◆ AIM OF THE EXERCISE
Reproduce the data below verbatim, leaving out the pictures.

◆ MATERIALS PROVIDED
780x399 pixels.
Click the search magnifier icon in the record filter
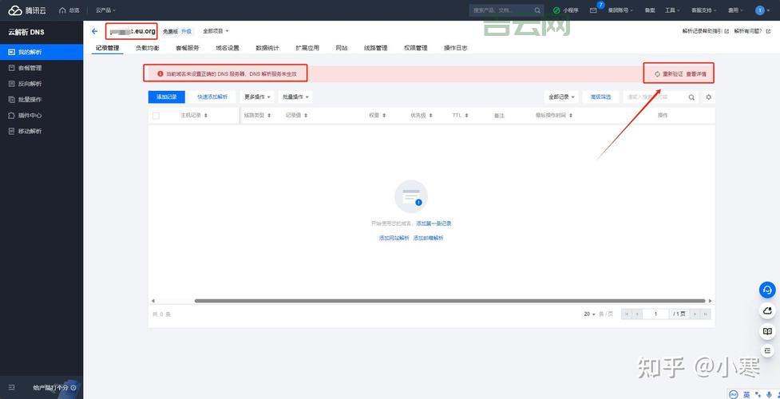pos(691,97)
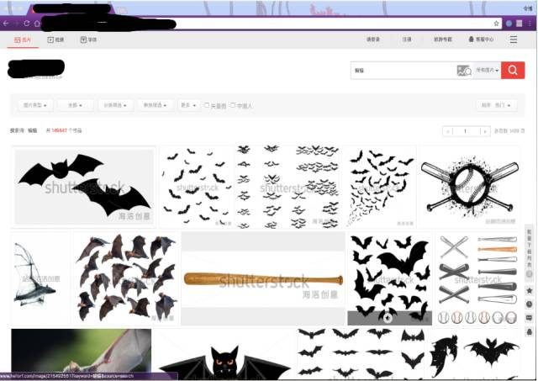Switch to the 视频 video tab
Viewport: 538px width, 381px height.
[x=55, y=40]
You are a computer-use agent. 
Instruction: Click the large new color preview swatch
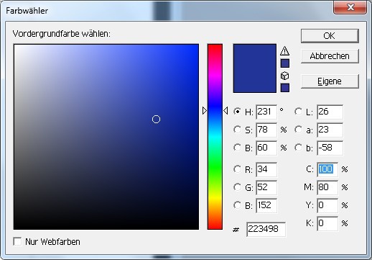pyautogui.click(x=255, y=68)
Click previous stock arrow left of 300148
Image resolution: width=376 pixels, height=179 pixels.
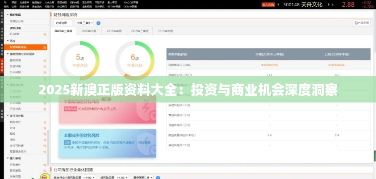pyautogui.click(x=279, y=5)
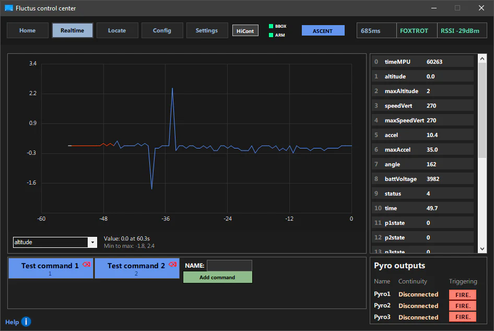Select the battVoltage row in telemetry list
The image size is (494, 331).
tap(423, 179)
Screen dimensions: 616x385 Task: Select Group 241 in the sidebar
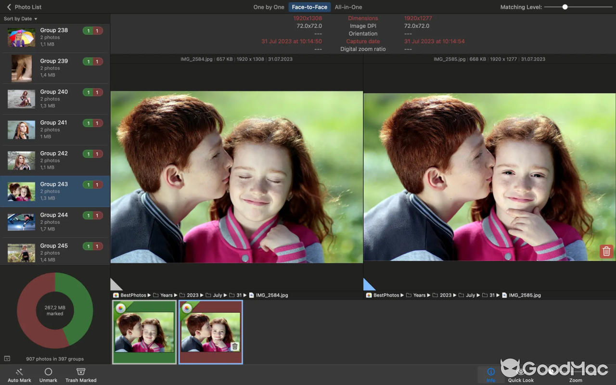54,129
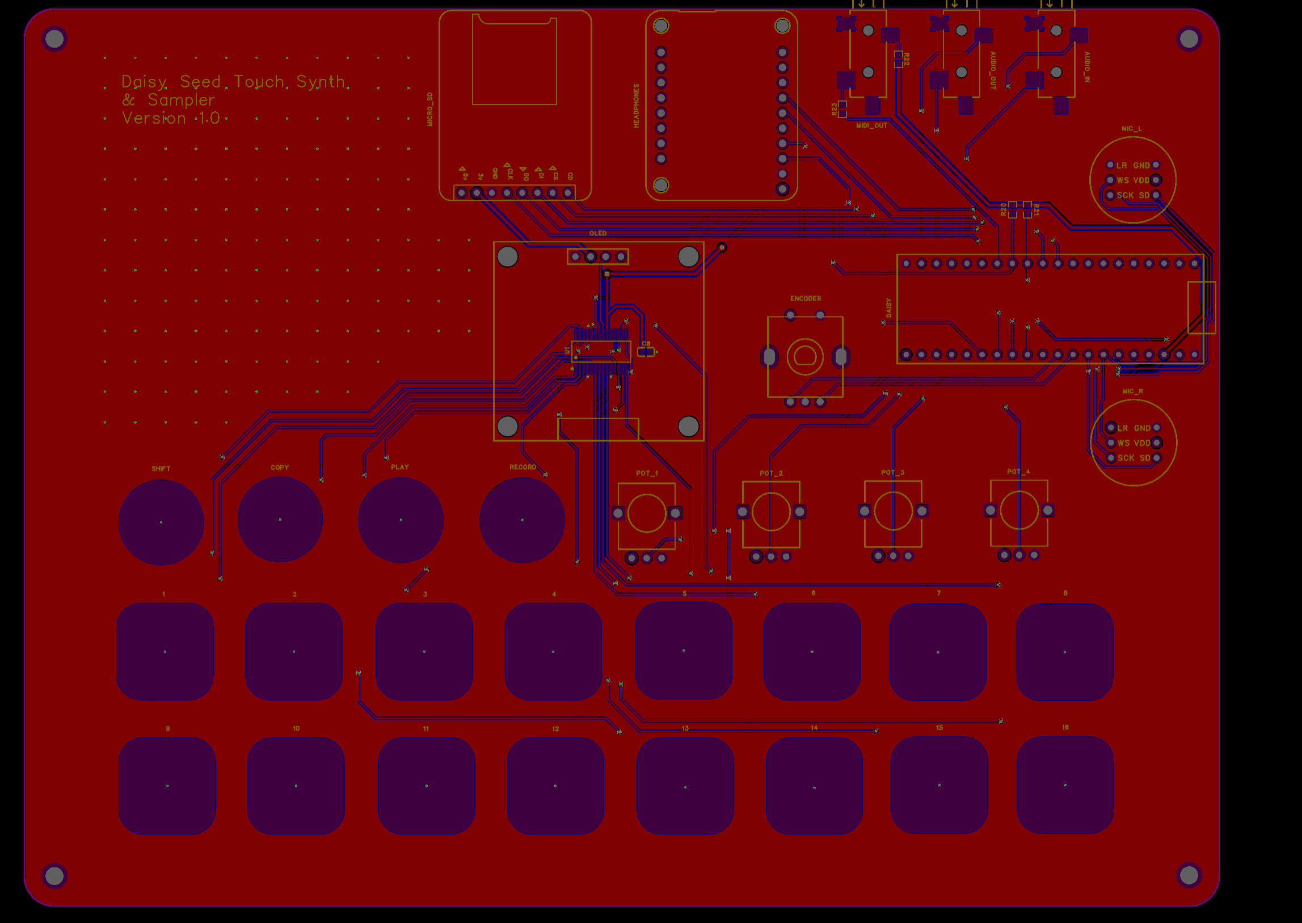Click the SHIFT circular touch pad

tap(161, 522)
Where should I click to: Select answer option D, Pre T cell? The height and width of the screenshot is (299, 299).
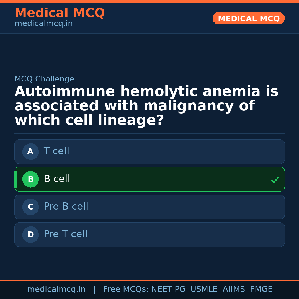[150, 234]
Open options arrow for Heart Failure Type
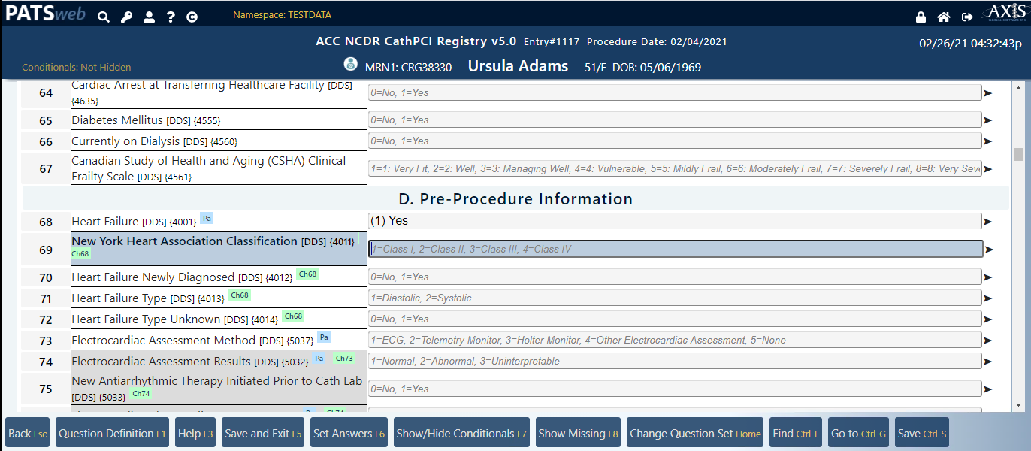 tap(988, 298)
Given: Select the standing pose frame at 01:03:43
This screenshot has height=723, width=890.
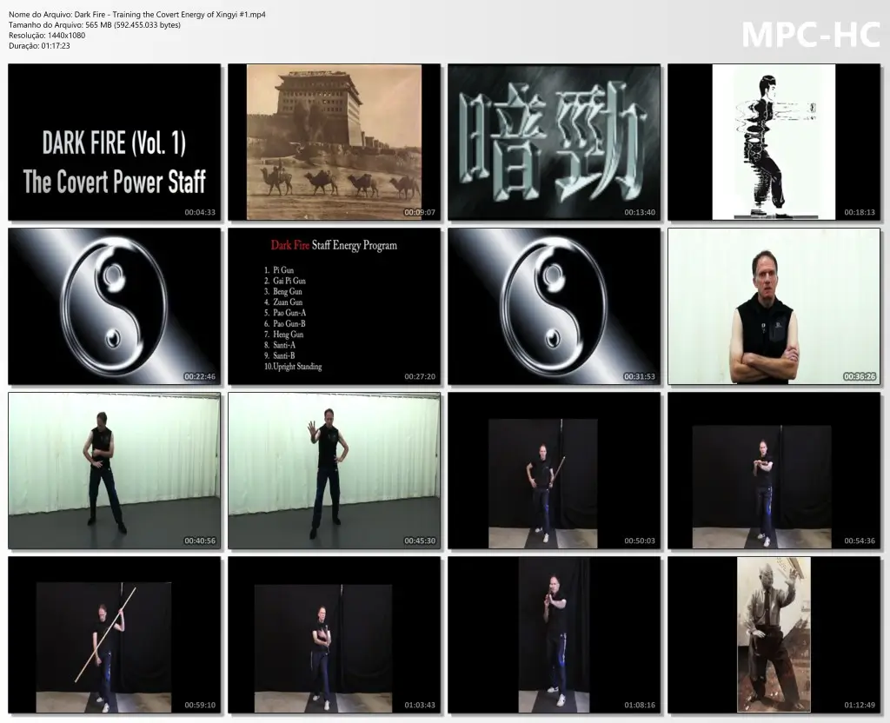Looking at the screenshot, I should click(x=334, y=634).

◆ SOLUTION FOR THIS EXERCISE
780x399 pixels.
Click the search magnifier icon in the record filter
pos(691,97)
Switch to the 视频 video tab
Viewport: 538px width, 381px height.
[x=55, y=40]
You are a computer-use agent. 
Instruction: Click the large new color preview swatch
pyautogui.click(x=255, y=68)
Click previous stock arrow left of 300148
Image resolution: width=376 pixels, height=179 pixels.
pyautogui.click(x=279, y=5)
Select the battVoltage row in telemetry list
The image size is (494, 331).
tap(423, 179)
Screen dimensions: 616x385 Task: Select Group 241 in the sidebar
54,129
Click the SHIFT circular touch pad

tap(161, 522)
Where should I click to: Select answer option D, Pre T cell? The height and width of the screenshot is (299, 299).
[150, 234]
Open options arrow for Heart Failure Type
 tap(988, 298)
Given: Select the standing pose frame at 01:03:43
This screenshot has height=723, width=890.
Looking at the screenshot, I should click(x=334, y=634).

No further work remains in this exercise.